States seek explicit consent for pelvic exams
Savanah Harshbarger estimates she performed as many as 10 pelvic exams last year on patients before gynecologic surgeries, feeling for fibroid tumors or other abnormalities.
The Duke University medical student said the experience was a revelation.
“It’s pretty empowering to know this is something you can detect with a gloved hand instead of needing an MRI or some more expensive procedure,” Harshbarger said.
What was not always clear to her was whether the patients had agreed ahead of time to have a student do the exam while they were under anesthesia. The consent form, Harshbarger said, “definitely does not mention any specific things a student might be doing. It’s fairly vague language.”
Lawmakers in a number of states now want to eliminate any question about patient consent.
Bills introduced in roughly a dozen states this year would require that women undergoing gynecological surgeries give explicit approval to a pelvic exam beforehand. It’s a step that some medical experts say is an unnecessary intrusion into patient care.
Utah’s governor signed a pelvic exam consent bill into law earlier this year.
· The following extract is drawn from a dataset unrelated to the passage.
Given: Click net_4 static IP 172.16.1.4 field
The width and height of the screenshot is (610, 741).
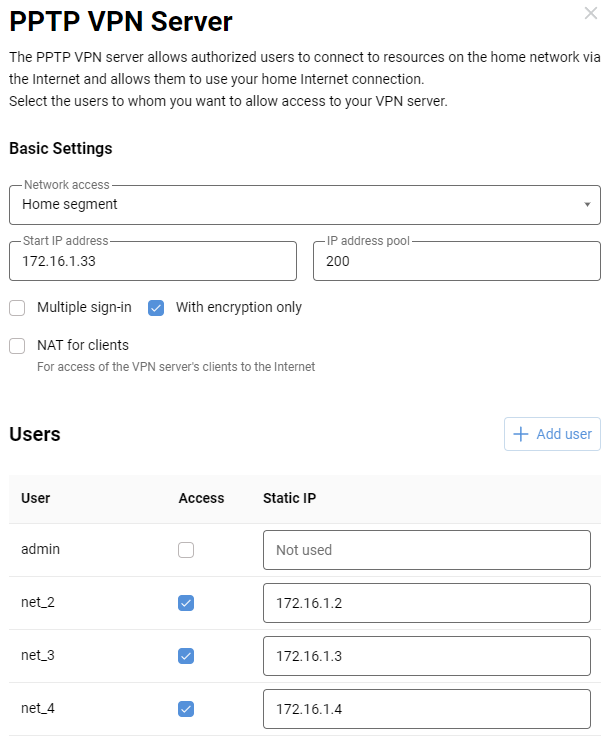Looking at the screenshot, I should tap(427, 709).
A bill in New York passed the state Senate this week and is headed to the governor, and the Maryland Legislature unanimously sent legislation to Gov. Larry Hogan, who is expected to sign it.
Maryland state Delegate Heather Bagnall said the state’s teaching hospitals have informed consent as a best practice, but she felt it needed to be made explicit in state law to protect women undergoing surgery and as an assurance for medical students.
“So we have basically just spelled out in no uncertain terms, if a patient is going under anesthesia, if a patient is unconscious, that they have to have given consent for these exams,” Bagnall said. “They need this added level of protection, and they need this added level of peace of mind.”
During a committee hearing on the bill, Melanie Bell, a board member for the Maryland Nurses Association, said there have been times when patients have awakened during the procedures and felt violated.
“Clinical experiences are necessary and are important, and we must learn in a handson environment when we’re students,” she said. “However, we must treat patients with dignity and respect.”
A pelvic exam is standard practice before gynecologic surgeries to determine the position and mobility of the organs. It involves inserting fingers of a gloved hand in the patient’s vagina to feel her uterus and ovaries. Medical students sometimes do the exams as part of their training.
What’s not clear is how often patients are clearly told of student involvement ahead of time.
In general, the bills introduced this year would require explicit informed consent before a medical student is allowed to perform a pelvic exam on an anesthetized patient.